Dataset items
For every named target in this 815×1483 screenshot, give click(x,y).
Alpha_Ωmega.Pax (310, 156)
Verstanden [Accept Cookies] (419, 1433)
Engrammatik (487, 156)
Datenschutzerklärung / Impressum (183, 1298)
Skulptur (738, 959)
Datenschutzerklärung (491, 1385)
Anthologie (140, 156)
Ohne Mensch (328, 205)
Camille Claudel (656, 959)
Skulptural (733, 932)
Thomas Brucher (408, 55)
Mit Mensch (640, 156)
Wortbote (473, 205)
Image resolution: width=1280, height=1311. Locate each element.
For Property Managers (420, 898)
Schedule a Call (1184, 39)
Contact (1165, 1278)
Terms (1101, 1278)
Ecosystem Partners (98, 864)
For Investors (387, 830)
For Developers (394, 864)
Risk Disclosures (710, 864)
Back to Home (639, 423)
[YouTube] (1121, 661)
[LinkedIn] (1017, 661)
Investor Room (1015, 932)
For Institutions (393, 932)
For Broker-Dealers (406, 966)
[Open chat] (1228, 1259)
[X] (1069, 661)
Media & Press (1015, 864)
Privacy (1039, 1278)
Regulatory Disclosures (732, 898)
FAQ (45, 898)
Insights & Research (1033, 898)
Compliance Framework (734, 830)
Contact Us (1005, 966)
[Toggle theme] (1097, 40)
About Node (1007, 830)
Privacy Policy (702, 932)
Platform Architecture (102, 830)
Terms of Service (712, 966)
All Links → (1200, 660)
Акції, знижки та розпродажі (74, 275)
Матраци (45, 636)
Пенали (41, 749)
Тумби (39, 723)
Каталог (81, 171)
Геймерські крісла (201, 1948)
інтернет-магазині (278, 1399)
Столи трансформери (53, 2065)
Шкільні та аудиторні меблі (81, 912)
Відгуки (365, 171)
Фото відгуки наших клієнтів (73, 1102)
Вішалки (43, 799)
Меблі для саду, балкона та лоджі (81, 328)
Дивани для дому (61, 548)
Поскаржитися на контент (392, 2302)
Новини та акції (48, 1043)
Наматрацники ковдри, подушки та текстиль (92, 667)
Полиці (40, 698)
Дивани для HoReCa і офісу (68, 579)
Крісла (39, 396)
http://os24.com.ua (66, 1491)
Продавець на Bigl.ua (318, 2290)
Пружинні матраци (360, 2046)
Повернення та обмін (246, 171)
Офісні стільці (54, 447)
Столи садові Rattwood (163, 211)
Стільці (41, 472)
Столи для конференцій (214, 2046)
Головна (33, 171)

(Task to complete):
Convert every line of the items above into a JSON list of strings, one string per line, omitting blank lines.

(Reply to the exercise):
[
  "For every named target in this 815×1483 screenshot, give click(x,y).",
  "Alpha_Ωmega.Pax (310, 156)",
  "Verstanden [Accept Cookies] (419, 1433)",
  "Engrammatik (487, 156)",
  "Datenschutzerklärung / Impressum (183, 1298)",
  "Skulptur (738, 959)",
  "Datenschutzerklärung (491, 1385)",
  "Anthologie (140, 156)",
  "Ohne Mensch (328, 205)",
  "Camille Claudel (656, 959)",
  "Skulptural (733, 932)",
  "Thomas Brucher (408, 55)",
  "Mit Mensch (640, 156)",
  "Wortbote (473, 205)",
  "Image resolution: width=1280, height=1311. Locate each element.",
  "For Property Managers (420, 898)",
  "Schedule a Call (1184, 39)",
  "Contact (1165, 1278)",
  "Terms (1101, 1278)",
  "Ecosystem Partners (98, 864)",
  "For Investors (387, 830)",
  "For Developers (394, 864)",
  "Risk Disclosures (710, 864)",
  "Back to Home (639, 423)",
  "[YouTube] (1121, 661)",
  "[LinkedIn] (1017, 661)",
  "Investor Room (1015, 932)",
  "For Institutions (393, 932)",
  "For Broker-Dealers (406, 966)",
  "[Open chat] (1228, 1259)",
  "[X] (1069, 661)",
  "Media & Press (1015, 864)",
  "Privacy (1039, 1278)",
  "Regulatory Disclosures (732, 898)",
  "FAQ (45, 898)",
  "Insights & Research (1033, 898)",
  "Compliance Framework (734, 830)",
  "Contact Us (1005, 966)",
  "[Toggle theme] (1097, 40)",
  "About Node (1007, 830)",
  "Privacy Policy (702, 932)",
  "Platform Architecture (102, 830)",
  "Terms of Service (712, 966)",
  "All Links → (1200, 660)",
  "Акції, знижки та розпродажі (74, 275)",
  "Матраци (45, 636)",
  "Пенали (41, 749)",
  "Тумби (39, 723)",
  "Каталог (81, 171)",
  "Геймерські крісла (201, 1948)",
  "інтернет-магазині (278, 1399)",
  "Столи трансформери (53, 2065)",
  "Шкільні та аудиторні меблі (81, 912)",
  "Відгуки (365, 171)",
  "Фото відгуки наших клієнтів (73, 1102)",
  "Вішалки (43, 799)",
  "Меблі для саду, балкона та лоджі (81, 328)",
  "Дивани для дому (61, 548)",
  "Поскаржитися на контент (392, 2302)",
  "Новини та акції (48, 1043)",
  "Наматрацники ковдри, подушки та текстиль (92, 667)",
  "Полиці (40, 698)",
  "Дивани для HoReCa і офісу (68, 579)",
  "Крісла (39, 396)",
  "http://os24.com.ua (66, 1491)",
  "Продавець на Bigl.ua (318, 2290)",
  "Пружинні матраци (360, 2046)",
  "Повернення та обмін (246, 171)",
  "Офісні стільці (54, 447)",
  "Столи садові Rattwood (163, 211)",
  "Стільці (41, 472)",
  "Столи для конференцій (214, 2046)",
  "Головна (33, 171)"
]